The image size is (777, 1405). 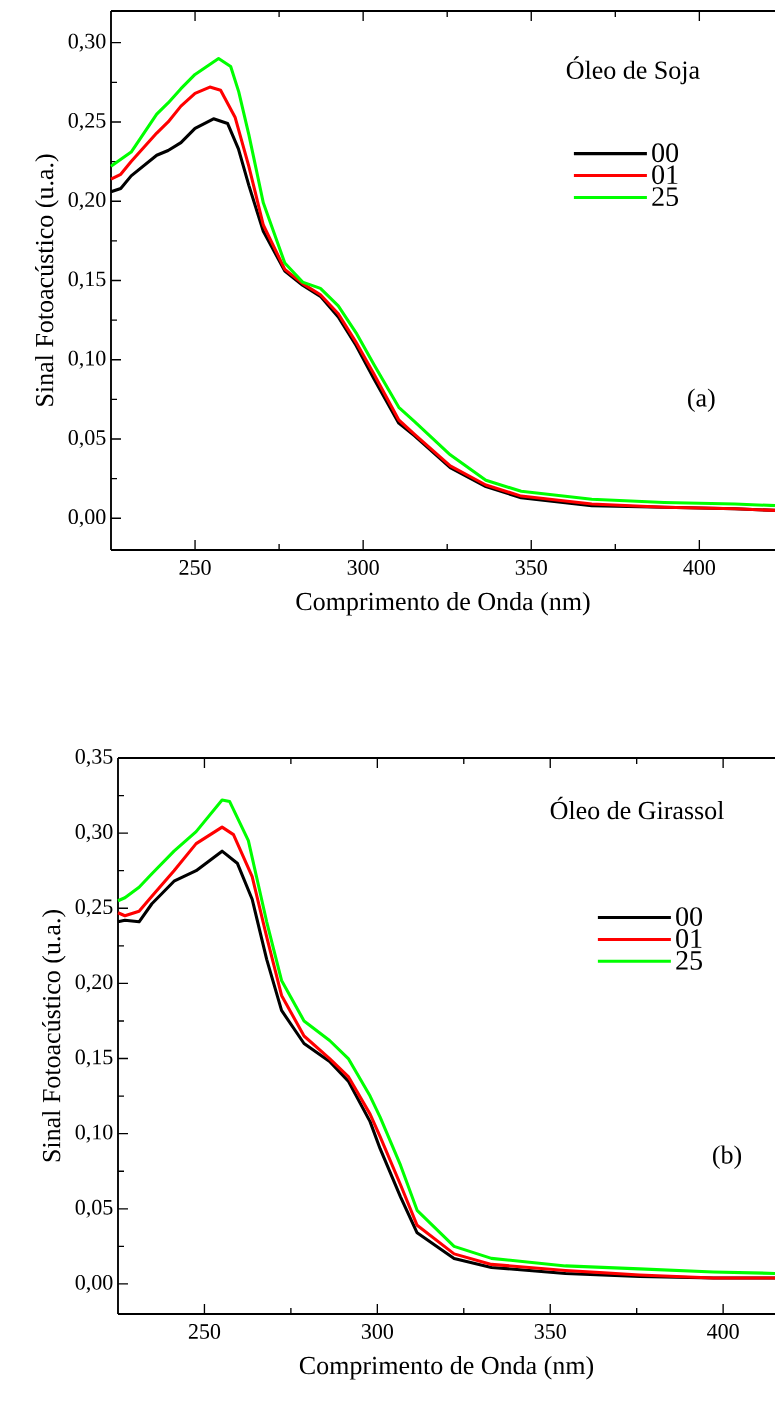 I want to click on y-tick-label: 0,35, so click(x=94, y=758).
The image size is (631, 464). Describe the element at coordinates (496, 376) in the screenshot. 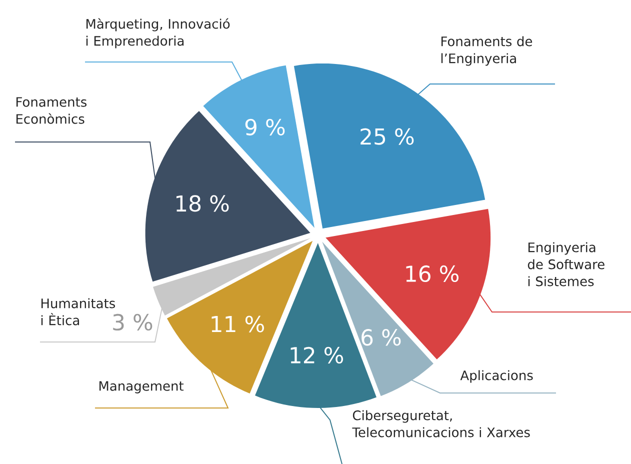

I see `slice-label: Aplicacions` at that location.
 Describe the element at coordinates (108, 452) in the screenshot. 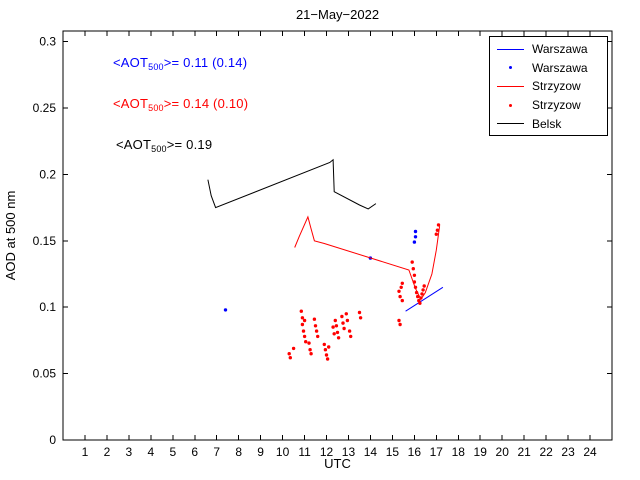

I see `x-tick-label: 2` at that location.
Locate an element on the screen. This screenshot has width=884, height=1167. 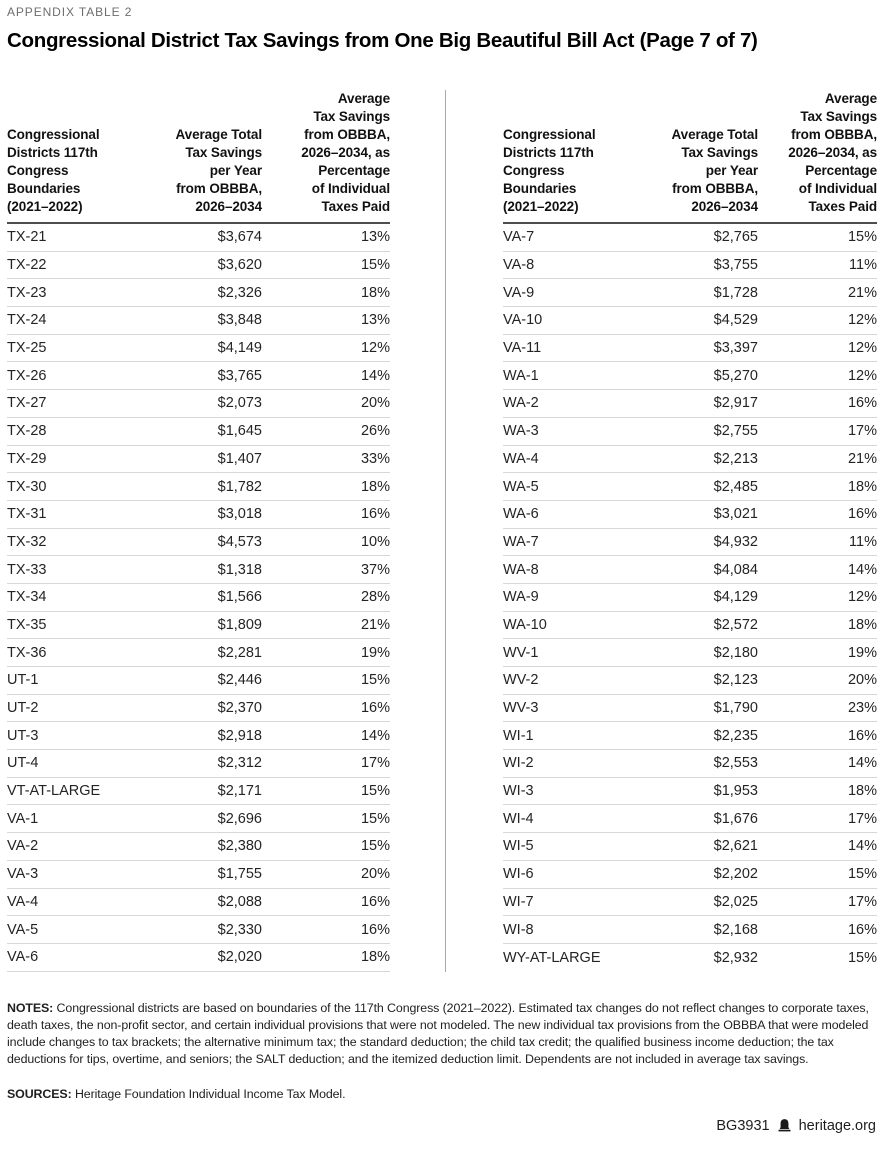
━━━━━━━━━━━━━━━━
Your goal
Could you update the entries, starting at the line that has "Describe the element at coordinates (108, 452)" and running through the last entry, so that "screenshot" becomes "screen capture" with nothing else changed? Leave out the pictures and give back only those lines.

Task response
 Describe the element at coordinates (108, 452) in the screen capture. 

I see `x-tick-label: 2` at that location.
Locate an element on the screen. This screen capture has width=884, height=1167. 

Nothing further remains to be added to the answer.